# WHAT THE TASK REQUIRES
The answer is an exact repeat of the entries below, with the pictures omitted.

--- --- ---

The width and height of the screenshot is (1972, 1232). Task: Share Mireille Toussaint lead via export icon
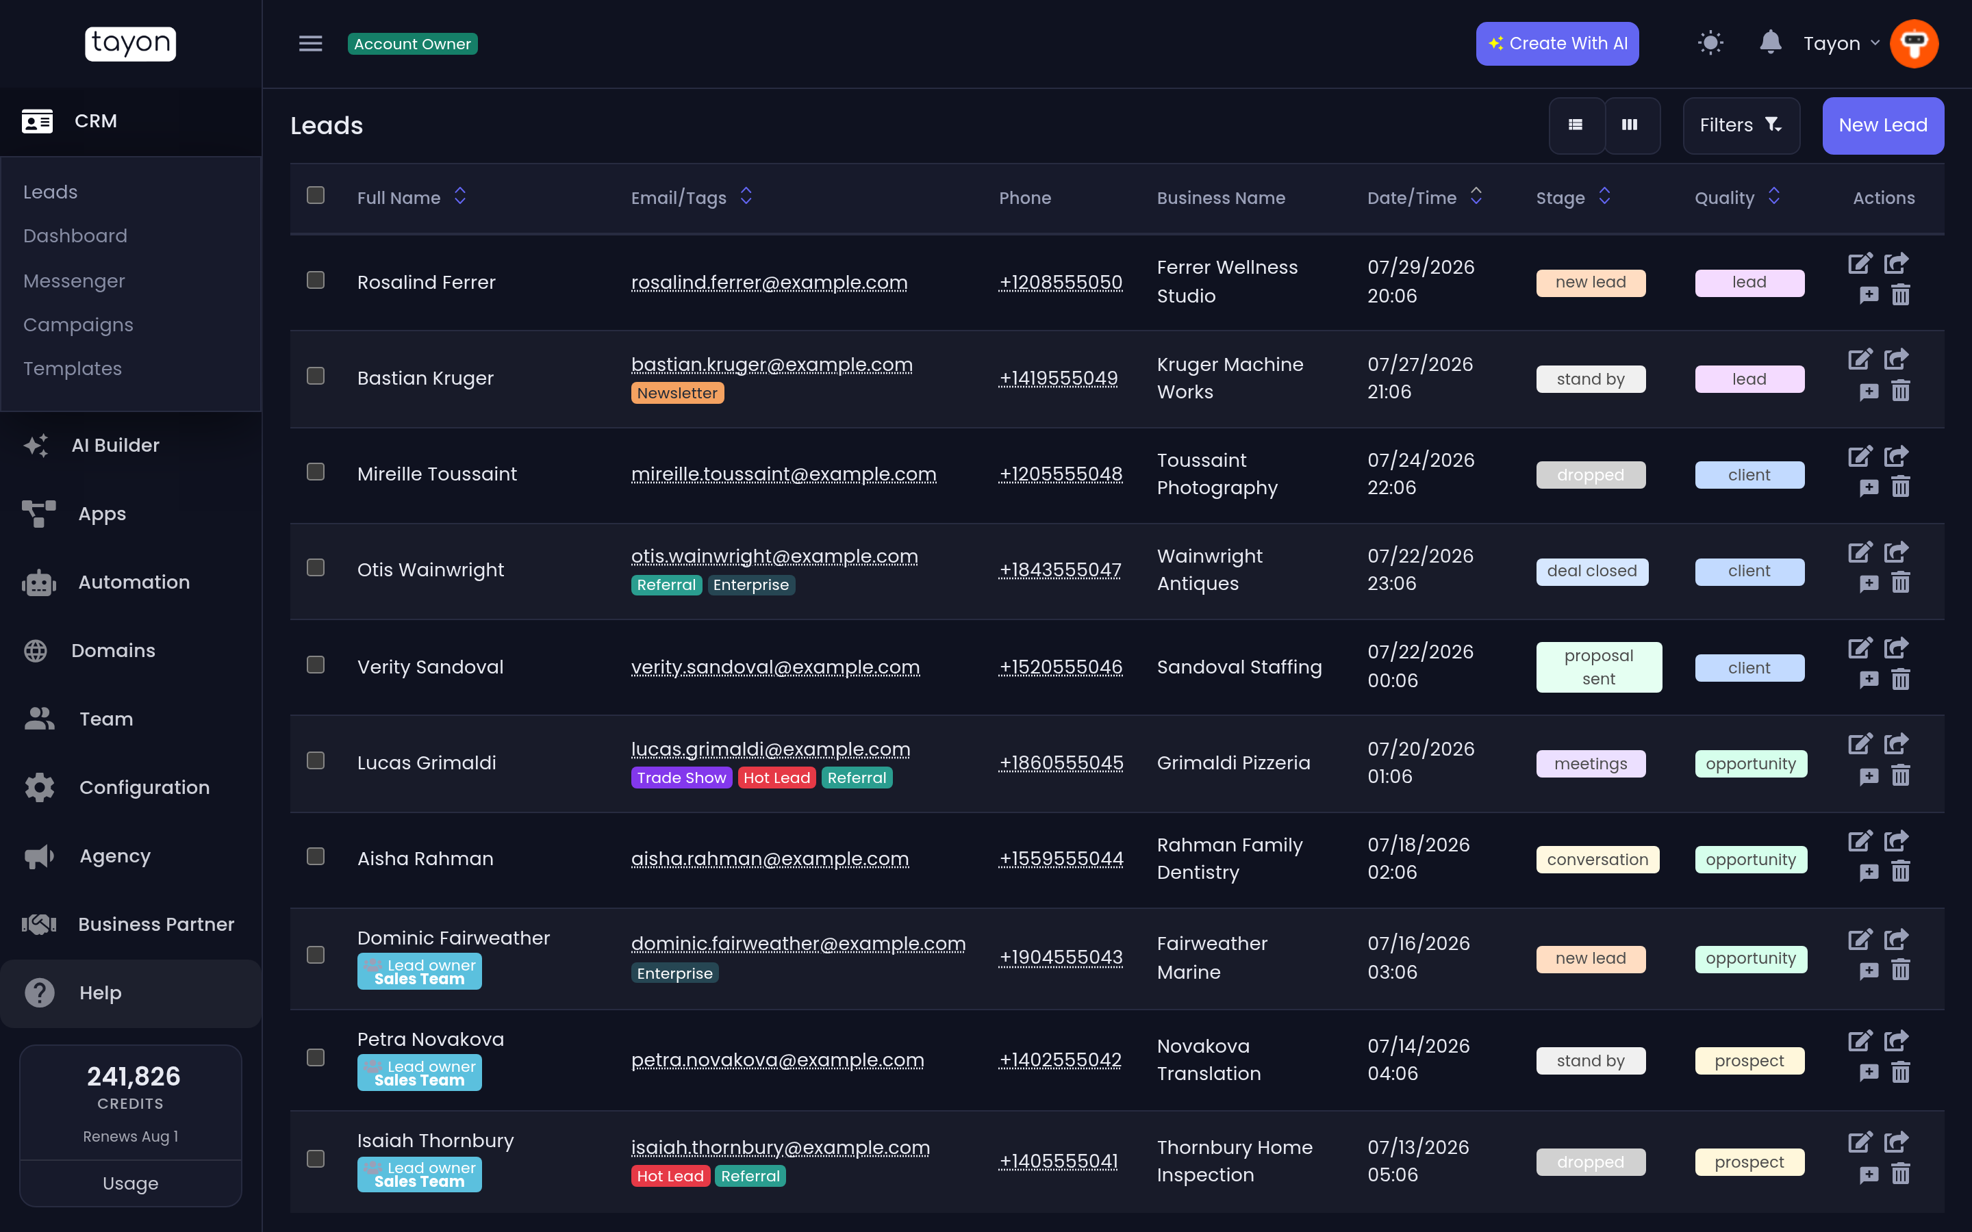pyautogui.click(x=1896, y=455)
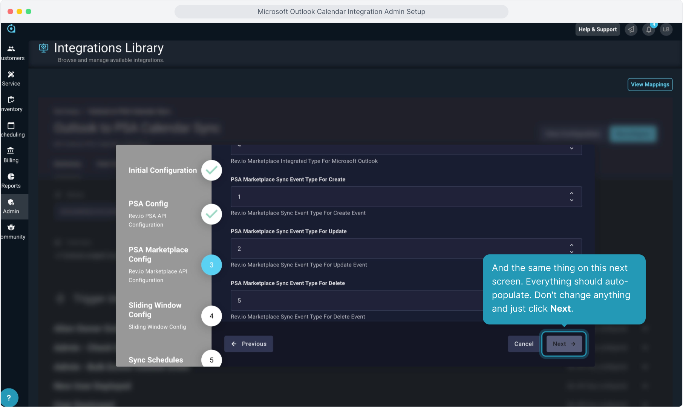Viewport: 683px width, 407px height.
Task: Click the Next button
Action: (564, 344)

--- --- ---

# REPLY TO THE EXERCISE
The width and height of the screenshot is (1972, 1232). Task: Share Mireille Toussaint lead via export icon
pyautogui.click(x=1896, y=455)
Viewport: 683px width, 407px height.
Task: Click the Next button
Action: (564, 344)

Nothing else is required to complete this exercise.